## PROBLEM
Search the listing for the string "Given". Copy every line that has it.

::: SUPPLIED INFORMATION

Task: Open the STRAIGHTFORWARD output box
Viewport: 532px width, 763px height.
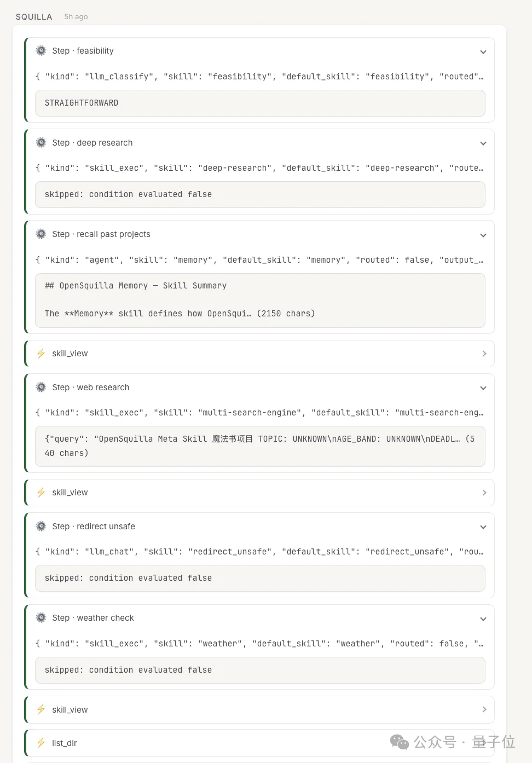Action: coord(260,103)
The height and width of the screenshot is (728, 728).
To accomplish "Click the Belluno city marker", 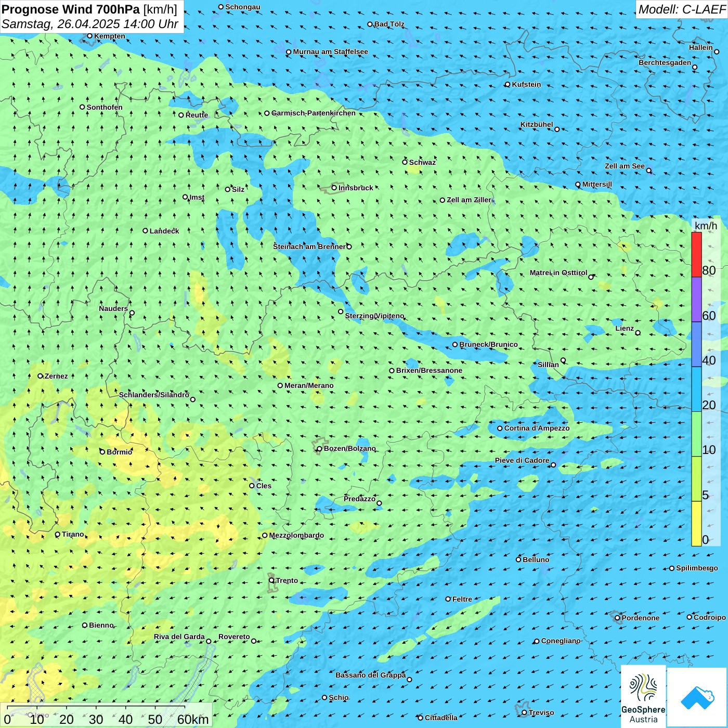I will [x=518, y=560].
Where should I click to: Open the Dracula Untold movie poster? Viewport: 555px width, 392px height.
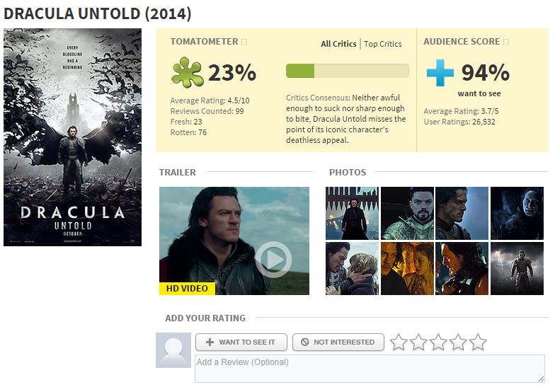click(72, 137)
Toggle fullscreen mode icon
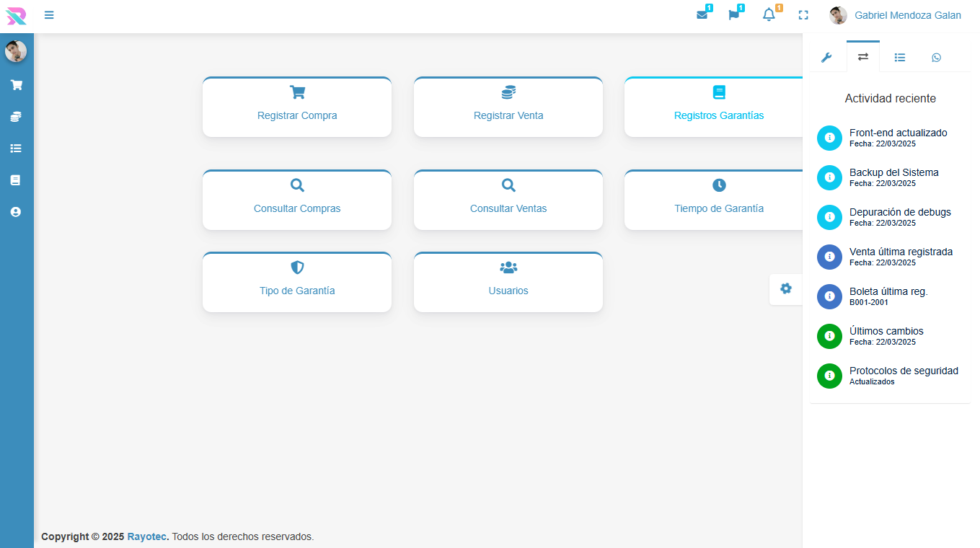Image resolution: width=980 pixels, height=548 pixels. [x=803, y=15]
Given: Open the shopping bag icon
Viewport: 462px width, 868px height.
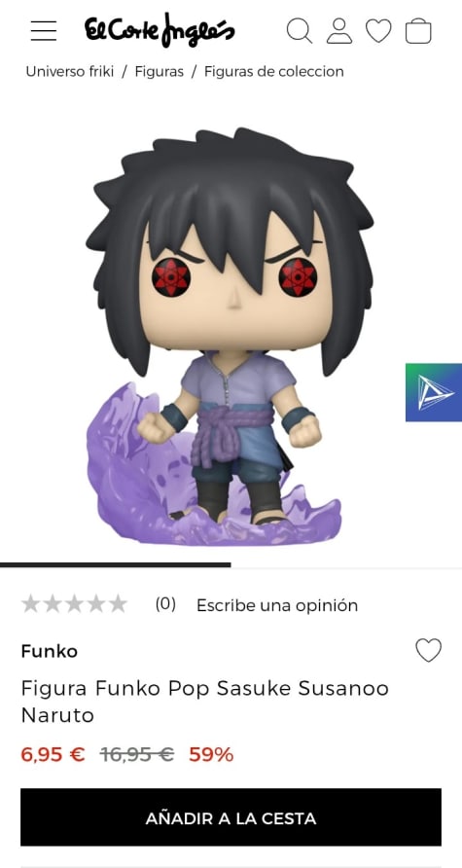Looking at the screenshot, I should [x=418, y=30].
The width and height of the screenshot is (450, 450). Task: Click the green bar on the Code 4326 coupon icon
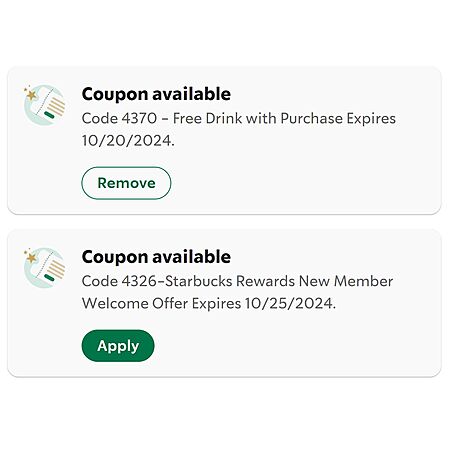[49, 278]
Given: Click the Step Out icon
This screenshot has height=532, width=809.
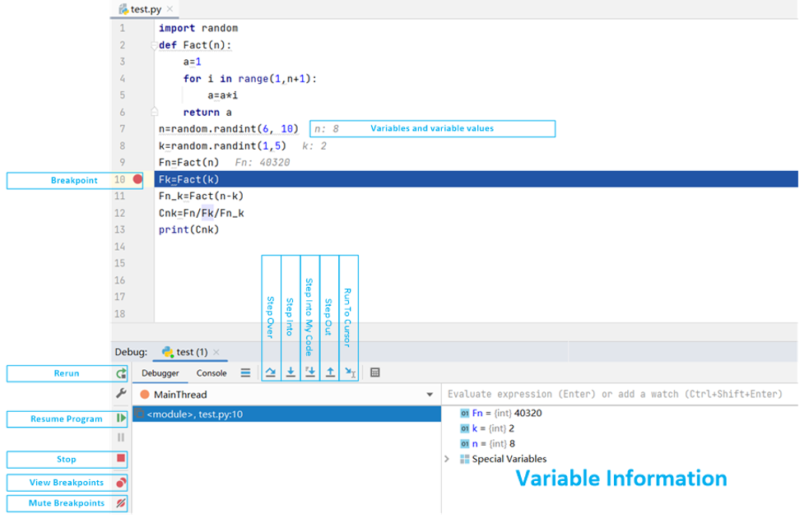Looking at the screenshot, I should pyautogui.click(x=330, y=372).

::::::
::: SUPPLIED INFORMATION

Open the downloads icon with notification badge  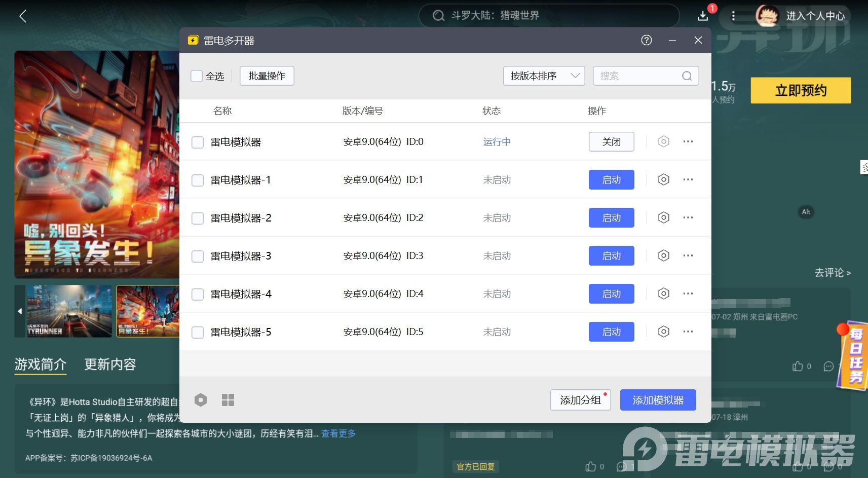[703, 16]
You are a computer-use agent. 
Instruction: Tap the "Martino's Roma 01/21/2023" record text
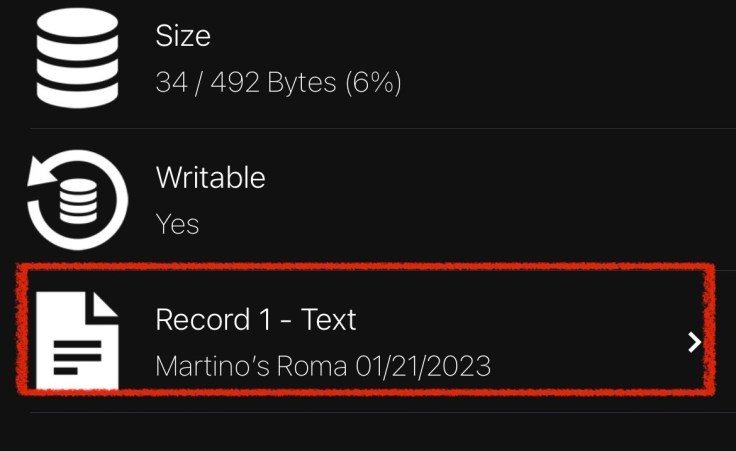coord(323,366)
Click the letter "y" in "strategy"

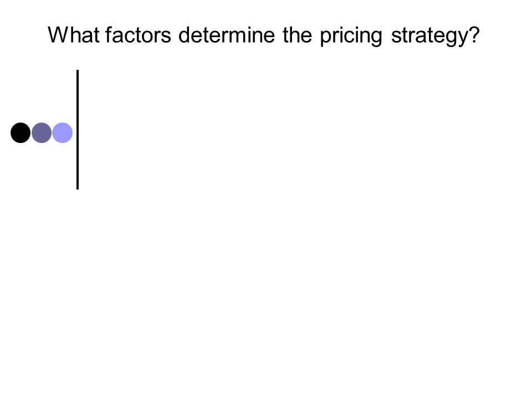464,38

::::::

## SOLUTION TO THIS PROBLEM
Given: Open the shopping bag icon
Given: Click the Step Out icon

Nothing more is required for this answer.